Here \({\mathcal {H}}_s\) is a \(q_s\times {q_s}\), \(s=1,2,3\), symmetric positive definite matrix and depends n for \(q_1=r_2+\text {length}(\varvec{V})\), \(q_2=r_1+\text {length}(\varvec{V})\), and \(q_3=\text {length}(\varvec{V})\). \({\mathcal {K}}_{{\mathcal {H}}_s}({\mathbf {u}})=|{\mathcal {H}}_s|^{1/2}{\mathcal {K}}_s({\mathcal {H}}_s^{-1/2}{\mathbf {u}})\) for \({\mathcal {K}}_s(\cdot )\) being a \(q_s\)-variate kernel with \(\int {\mathcal {K}}_s({\mathbf {u}})d{\mathbf {u}}=1\) and \({\mathcal {H}}_s^{1/2}\) the bandwidth matrix.

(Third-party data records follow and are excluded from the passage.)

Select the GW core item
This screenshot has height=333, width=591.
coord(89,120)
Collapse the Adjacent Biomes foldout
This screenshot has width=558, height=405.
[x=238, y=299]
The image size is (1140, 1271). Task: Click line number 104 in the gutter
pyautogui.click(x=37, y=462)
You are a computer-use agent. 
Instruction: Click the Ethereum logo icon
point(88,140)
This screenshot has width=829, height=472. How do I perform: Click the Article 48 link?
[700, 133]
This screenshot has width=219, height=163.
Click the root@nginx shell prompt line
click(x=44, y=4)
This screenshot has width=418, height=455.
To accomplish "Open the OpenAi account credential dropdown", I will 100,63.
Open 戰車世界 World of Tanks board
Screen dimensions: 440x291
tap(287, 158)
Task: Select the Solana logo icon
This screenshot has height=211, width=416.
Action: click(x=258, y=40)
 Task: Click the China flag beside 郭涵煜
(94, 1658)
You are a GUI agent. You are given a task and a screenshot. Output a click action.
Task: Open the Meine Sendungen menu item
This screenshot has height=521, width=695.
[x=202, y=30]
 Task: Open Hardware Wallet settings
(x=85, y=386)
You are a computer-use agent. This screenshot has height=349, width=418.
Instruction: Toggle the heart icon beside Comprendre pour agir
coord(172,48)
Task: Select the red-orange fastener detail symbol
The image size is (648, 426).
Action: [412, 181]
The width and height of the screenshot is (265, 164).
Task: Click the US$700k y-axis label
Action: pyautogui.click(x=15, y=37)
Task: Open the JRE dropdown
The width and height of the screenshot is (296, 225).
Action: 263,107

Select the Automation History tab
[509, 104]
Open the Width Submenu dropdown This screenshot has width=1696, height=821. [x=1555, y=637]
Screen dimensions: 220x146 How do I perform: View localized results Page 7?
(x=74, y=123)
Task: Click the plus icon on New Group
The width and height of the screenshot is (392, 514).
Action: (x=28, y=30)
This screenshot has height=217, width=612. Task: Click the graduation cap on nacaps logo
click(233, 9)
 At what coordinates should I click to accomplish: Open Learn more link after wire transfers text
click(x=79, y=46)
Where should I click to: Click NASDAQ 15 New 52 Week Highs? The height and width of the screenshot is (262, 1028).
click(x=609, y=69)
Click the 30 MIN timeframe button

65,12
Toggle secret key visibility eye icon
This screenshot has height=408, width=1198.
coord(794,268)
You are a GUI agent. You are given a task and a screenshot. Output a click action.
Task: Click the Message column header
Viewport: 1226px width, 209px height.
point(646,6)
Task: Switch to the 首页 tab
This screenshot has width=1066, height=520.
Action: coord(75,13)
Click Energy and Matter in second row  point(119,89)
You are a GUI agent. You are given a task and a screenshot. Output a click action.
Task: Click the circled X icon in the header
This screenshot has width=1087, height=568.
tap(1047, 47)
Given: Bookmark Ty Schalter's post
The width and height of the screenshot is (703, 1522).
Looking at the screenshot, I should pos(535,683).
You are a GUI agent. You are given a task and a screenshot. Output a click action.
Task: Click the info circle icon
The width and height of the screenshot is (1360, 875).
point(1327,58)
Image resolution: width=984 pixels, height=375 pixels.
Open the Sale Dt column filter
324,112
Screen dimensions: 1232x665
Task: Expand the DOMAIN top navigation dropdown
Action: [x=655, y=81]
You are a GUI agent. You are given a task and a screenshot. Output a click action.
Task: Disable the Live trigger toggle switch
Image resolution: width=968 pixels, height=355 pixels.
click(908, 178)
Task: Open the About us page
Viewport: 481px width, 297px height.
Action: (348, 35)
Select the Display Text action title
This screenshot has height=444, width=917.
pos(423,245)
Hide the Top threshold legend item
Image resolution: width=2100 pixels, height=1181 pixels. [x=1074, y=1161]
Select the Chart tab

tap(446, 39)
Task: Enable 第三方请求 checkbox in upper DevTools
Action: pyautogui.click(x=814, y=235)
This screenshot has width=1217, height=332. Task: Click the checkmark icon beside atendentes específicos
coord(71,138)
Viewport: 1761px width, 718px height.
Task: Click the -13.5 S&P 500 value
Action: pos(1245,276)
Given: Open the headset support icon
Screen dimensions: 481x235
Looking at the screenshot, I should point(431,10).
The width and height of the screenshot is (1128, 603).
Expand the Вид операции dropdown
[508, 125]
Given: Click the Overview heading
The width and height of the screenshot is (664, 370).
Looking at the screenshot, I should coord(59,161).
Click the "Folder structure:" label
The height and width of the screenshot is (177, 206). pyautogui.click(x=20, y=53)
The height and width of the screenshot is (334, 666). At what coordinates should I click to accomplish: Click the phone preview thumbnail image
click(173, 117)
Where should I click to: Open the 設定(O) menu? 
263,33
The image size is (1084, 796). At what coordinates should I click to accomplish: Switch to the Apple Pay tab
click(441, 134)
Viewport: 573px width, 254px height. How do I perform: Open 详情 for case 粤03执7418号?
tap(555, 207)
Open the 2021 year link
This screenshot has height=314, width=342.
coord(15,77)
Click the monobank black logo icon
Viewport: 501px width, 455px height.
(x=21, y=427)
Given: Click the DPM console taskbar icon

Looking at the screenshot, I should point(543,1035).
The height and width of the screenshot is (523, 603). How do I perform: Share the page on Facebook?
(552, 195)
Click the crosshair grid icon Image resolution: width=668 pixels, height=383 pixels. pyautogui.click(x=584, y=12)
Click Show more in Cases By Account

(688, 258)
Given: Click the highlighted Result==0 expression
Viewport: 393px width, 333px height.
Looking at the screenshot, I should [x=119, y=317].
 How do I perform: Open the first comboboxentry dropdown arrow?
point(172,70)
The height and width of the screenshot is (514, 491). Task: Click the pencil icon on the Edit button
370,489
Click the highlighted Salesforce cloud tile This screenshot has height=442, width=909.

Similarly, to develop the MI2 method for this case, one can form the empirical CDFs of \({{{\mathbf {\mathtt{{X}}}}}}_{1i}\) given \(({{{\mathbf {\mathtt{{X}}}}}}_{2i},Y_i,\varvec{V}_i)\), \({{{\mathbf {\mathtt{{X}}}}}}_{2i}\) given \(({{{\mathbf {\mathtt{{X}}}}}}_{1i},Y_i,\varvec{V}_i)\), and \(\varvec{X}_i\) given \((Y_i,\varvec{V}_i)\) as follows:

$$\begin{aligned} \widetilde{{\widetilde{F}}}_{{{{\mathbf {\mathtt{{X}}}}}}_{1i}}^{**}({{{\mathbf {\mathtt{{x}}}}}}_1|Y_i,\varvec{V}_i)&=\sum _{k=1}^{n}\left( \dfrac{(\delta _{k1}+\delta _{k3})I (Y_k=Y_i){{\mathcal {K}}_{{\mathcal {H}}}(\varvec{V}_k-\varvec{V}_i)}}{\sum _{s=1}^{n}(\delta _{s1}+\delta _{s3})I(Y_s=Y_i){{\mathcal {K}}_{{\mathcal {H}}} (\varvec{V}_s-\varvec{V}_i)}}\right)\, I({{{\mathbf {\mathtt{{X}}}}}}_{1k}\le {{{\mathbf {\mathtt{{x}}}}}}_1),\\ \widetilde{{\widetilde{F}}}_{{{{\mathbf {\mathtt{{X}}}}}}_{2i}}^{**}({{{\mathbf {\mathtt{{x}}}}}}_2|Y_i,\varvec{V}_i)&=\sum _{k=1}^{n}\left( \dfrac{(\delta _{k1}+\delta _{k2})I (Y_k=Y_i){{\mathcal {K}}_{{\mathcal {H}}}(\varvec{V}_k-\varvec{V}_i)}}{\sum _{s=1}^{n}(\delta _{s1}+\delta _{s2})I(Y_s=Y_i){{\mathcal {K}}_{{\mathcal {H}}} (\varvec{V}_s-\varvec{V}_i)}}\right)\, I({{{\mathbf {\mathtt{{X}}}}}}_{2k}\le {{{\mathbf {\mathtt{{x}}}}}}_2), \\ \widetilde{{\widetilde{F}}}_{\varvec{X}_i}^{**}({\mathbf {x}}|Y_i,\varvec{V}_i)&=\sum _{k=1}^{n}\left( \dfrac{\delta _{k1}I(Y_k=Y_i){{\mathcal {K}}_{{\mathcal {H}}} (\varvec{V}_k-\varvec{V}_i)}}{\sum _{s=1}^{n}\delta _{s1}I(Y_s=Y_i){{\mathcal {K}}_{{\mathcal {H}}}(\varvec{V}_s-\varvec{V}_i)}}\right)\, I(\varvec{X}_k\le {\mathbf {x}}). \end{aligned}$$

Here \({\mathcal {H}}\) is a \(q_3\times {q_3}\) symmetric positive definite matrix and depends n. \({\mathcal {K}}_{{\mathcal {H}}}({\mathbf {u}})=|{\mathcal {H}}|^{1/2}{\mathcal {K}}({\mathcal {H}}^{-1/2}{\mathbf {u}})\) for \({\mathcal {K}}(\cdot )\) being a \(q_3\)-variate kernel with \(\int {\mathcal {K}}({\mathbf {u}})d{\mathbf {u}}=1\) and \({\mathcal {H}}^{1/2}\) the bandwidth matrix.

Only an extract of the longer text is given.